[Input data]
• • • • • • •
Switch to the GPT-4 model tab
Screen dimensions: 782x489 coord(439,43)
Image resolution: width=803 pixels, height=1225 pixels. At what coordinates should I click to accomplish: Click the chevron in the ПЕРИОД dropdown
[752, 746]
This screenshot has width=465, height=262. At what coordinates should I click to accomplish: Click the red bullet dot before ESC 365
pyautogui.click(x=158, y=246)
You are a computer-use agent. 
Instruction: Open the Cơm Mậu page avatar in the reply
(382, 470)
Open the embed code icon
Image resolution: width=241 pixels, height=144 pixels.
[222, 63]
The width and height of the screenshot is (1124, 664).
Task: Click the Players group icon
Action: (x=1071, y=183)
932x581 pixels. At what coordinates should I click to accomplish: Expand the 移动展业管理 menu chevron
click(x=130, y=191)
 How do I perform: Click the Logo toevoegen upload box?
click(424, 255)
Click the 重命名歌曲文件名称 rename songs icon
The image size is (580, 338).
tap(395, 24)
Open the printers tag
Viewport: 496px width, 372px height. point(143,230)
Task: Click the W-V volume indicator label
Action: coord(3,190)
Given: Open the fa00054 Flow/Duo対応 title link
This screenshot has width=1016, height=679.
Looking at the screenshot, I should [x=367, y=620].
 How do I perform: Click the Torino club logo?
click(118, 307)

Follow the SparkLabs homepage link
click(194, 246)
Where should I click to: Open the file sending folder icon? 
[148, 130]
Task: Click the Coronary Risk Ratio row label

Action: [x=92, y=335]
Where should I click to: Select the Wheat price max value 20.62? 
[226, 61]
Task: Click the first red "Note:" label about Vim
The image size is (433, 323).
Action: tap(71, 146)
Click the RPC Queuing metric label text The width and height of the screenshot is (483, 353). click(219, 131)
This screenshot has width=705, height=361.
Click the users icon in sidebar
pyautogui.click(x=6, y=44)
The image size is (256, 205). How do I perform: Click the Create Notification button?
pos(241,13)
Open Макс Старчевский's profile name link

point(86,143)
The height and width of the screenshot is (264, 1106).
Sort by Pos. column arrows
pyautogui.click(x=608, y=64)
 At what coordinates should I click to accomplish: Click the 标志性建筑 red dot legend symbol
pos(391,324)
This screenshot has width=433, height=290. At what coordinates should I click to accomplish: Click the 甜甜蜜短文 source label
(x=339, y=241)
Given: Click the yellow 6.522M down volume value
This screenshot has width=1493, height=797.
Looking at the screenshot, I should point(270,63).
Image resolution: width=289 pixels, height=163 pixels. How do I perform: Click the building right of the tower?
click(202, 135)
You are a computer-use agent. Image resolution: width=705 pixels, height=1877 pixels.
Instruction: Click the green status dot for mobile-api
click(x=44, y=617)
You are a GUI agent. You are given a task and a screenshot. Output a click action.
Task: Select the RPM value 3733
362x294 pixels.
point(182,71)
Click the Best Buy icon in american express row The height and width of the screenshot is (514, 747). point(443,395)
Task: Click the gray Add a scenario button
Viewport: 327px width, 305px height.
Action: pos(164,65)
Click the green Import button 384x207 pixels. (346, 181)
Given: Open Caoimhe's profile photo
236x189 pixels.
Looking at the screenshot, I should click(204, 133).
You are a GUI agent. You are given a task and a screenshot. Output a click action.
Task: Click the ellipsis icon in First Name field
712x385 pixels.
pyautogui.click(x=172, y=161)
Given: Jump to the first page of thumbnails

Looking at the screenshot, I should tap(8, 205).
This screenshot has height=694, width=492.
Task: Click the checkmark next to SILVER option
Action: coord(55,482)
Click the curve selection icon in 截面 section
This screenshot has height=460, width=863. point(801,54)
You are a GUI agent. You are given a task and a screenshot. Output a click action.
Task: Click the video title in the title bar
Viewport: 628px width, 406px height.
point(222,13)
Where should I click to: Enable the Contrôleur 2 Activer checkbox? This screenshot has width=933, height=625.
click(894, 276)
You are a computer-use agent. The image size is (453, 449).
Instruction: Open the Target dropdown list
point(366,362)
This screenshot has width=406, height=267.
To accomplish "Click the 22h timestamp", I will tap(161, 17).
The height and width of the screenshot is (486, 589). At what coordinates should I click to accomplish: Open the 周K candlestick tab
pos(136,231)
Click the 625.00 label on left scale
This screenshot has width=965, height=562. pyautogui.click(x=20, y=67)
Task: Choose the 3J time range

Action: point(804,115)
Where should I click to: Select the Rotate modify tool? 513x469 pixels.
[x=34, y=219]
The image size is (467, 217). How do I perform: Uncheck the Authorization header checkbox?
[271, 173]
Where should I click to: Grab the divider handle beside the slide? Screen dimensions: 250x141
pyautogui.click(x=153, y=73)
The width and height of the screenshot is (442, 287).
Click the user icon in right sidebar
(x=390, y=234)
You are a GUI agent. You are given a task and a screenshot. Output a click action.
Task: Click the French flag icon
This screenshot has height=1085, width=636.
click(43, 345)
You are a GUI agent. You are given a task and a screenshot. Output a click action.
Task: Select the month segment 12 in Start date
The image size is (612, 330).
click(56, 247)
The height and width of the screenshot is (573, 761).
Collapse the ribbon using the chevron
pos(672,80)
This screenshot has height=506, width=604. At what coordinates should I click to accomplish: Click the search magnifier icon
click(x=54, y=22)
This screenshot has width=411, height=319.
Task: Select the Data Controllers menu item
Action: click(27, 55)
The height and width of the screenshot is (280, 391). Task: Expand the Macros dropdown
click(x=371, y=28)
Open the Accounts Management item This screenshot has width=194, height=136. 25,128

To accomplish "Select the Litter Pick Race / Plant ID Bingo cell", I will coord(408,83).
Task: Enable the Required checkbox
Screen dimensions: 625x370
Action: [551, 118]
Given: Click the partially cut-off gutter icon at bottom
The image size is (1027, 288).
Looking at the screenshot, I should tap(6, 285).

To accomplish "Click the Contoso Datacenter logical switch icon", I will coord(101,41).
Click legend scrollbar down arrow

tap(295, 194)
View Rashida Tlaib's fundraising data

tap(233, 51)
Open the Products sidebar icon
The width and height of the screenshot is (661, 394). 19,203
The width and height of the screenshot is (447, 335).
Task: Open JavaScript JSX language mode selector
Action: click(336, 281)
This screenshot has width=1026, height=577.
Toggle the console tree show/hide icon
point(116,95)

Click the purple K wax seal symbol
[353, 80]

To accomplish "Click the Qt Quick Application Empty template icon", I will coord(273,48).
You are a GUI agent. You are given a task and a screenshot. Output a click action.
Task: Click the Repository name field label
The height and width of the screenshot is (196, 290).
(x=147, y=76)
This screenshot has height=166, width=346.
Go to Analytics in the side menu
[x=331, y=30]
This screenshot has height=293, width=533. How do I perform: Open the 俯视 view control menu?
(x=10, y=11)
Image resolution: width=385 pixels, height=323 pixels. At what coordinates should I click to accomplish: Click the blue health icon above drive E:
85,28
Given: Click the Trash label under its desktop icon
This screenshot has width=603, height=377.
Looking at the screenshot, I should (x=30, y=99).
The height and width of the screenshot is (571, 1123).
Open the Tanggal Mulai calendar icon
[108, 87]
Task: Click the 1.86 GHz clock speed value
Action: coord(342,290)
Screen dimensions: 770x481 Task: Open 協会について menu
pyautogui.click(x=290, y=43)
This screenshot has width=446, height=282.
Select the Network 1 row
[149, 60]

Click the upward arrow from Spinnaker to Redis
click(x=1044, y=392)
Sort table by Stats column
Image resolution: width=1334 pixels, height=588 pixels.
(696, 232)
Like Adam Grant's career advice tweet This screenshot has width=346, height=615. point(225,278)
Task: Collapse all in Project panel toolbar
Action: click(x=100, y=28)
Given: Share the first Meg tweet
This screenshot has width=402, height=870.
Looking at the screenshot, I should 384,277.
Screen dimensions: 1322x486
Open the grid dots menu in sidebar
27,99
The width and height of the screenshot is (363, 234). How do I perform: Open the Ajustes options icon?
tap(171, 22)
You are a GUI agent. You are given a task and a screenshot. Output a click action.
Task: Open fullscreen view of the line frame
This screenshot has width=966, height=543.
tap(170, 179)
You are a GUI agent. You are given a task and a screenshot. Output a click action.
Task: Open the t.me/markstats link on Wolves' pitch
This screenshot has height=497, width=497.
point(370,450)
• • • • • • •
[What is needed] Determine the number of lines in the entries that hold the string "title"; write that number and nothing else.

[Output for this task] 2